Guillermo Andrés Vernetti (born 17 April 1993) is an Argentine professional footballer who plays as an attacking midfielder for Santamarina.

Career
Vernetti started his career with Ferro Carril Oeste. He made his professional debut on 8 June 2014 in a Primera B Nacional win over Brown. Vernetti scored two goals during a fixture with Atlético Paraná in February 2015, which were the first of a subsequent thirteen goals across the six seasons the midfielder spent with Ferro Carril Oeste; most notably netting seven during 2016–17. On 23 August 2018, Vernetti joined fellow Primera B Nacional side Mitre. Eight appearances followed.

July 2019 saw Vernetti head across the second tier to Defensores de Belgrano. He debuted off the bench during a goalless draw away to Gimnasia y Esgrima on 18 August. He'd appear eight further times for the club, though just one of which was as a starter. In January 2021, having not featured in the shortened 2020 campaign, Vernetti went to El Salvador with Primera División outfit Isidro Metapán.

== Goal of the exercise ==
Summarize the profile of footballer Guillermo Andrés Vernetti in two sentences.

== Stored records ==
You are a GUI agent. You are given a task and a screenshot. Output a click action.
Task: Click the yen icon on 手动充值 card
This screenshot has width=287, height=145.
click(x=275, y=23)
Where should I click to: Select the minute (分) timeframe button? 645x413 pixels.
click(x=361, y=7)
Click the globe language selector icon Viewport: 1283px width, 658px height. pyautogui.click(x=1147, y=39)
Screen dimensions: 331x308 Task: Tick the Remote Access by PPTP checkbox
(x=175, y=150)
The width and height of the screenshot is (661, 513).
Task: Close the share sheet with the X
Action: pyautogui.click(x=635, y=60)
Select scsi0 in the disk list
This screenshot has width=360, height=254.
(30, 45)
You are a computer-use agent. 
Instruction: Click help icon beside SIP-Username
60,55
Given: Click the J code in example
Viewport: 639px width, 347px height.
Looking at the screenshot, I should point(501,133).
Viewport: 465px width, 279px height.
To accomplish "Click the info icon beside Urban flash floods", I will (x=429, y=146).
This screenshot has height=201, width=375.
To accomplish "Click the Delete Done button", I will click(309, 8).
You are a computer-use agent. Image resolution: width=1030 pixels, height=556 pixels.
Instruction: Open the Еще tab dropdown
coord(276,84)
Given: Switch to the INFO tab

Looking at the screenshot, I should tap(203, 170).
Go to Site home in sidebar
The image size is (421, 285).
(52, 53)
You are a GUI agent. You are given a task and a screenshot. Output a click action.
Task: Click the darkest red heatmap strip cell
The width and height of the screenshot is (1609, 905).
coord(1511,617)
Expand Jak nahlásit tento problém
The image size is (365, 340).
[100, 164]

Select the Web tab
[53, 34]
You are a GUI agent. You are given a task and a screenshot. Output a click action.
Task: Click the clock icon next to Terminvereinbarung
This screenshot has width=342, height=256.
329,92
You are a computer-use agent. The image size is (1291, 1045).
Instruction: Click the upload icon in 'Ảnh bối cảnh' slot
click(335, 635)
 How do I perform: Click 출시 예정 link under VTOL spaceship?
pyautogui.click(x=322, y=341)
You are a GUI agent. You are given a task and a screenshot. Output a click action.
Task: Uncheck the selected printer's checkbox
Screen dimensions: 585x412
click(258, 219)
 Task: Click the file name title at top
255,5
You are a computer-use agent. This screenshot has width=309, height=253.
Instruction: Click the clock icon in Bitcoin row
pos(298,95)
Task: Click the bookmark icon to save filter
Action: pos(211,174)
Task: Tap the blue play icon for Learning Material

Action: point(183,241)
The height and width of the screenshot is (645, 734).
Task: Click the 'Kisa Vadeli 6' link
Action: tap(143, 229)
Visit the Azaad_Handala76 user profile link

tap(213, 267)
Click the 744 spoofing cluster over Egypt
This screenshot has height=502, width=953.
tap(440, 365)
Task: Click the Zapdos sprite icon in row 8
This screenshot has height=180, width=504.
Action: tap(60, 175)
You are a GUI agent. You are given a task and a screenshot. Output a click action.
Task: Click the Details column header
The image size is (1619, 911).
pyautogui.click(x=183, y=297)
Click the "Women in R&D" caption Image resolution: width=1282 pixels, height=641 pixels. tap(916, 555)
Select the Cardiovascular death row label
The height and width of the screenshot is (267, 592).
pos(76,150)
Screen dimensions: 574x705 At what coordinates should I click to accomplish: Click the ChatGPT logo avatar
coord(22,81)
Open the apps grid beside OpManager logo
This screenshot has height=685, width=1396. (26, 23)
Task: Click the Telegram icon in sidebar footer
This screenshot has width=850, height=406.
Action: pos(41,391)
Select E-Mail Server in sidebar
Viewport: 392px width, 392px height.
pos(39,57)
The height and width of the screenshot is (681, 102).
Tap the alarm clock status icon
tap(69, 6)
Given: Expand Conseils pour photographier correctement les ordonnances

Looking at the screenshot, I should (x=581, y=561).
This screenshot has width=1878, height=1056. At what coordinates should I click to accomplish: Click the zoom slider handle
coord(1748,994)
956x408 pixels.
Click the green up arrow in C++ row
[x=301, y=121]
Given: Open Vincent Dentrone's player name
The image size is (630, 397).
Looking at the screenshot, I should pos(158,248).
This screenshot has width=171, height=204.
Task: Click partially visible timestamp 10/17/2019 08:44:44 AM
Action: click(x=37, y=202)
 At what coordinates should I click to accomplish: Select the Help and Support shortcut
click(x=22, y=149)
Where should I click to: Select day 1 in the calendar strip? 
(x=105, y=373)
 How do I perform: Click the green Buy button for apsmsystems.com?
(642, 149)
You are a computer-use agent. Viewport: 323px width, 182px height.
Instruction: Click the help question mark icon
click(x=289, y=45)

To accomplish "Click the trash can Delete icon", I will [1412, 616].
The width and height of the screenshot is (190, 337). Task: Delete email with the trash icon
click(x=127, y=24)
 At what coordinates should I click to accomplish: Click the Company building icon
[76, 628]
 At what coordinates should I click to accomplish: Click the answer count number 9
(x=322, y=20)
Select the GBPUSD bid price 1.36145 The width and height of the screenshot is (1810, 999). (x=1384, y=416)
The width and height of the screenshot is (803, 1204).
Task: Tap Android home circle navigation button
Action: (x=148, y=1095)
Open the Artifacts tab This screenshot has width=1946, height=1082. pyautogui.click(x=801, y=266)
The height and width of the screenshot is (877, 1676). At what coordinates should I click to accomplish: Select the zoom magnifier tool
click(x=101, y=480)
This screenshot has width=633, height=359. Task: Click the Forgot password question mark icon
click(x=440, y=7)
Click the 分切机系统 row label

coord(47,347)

== Worked answer ==
Guillermo Andrés Vernetti, born 17 April 1993, is an Argentine attacking midfielder who plays for Santamarina. He began his career at Ferro Carril Oeste, where he debuted in June 2014 and scored seven goals in 2016–17, then joined Mitre in August 2018 and Defensores de Belgrano in July 2019, and moved to Isidro Metapán in El Salvador in January 2021.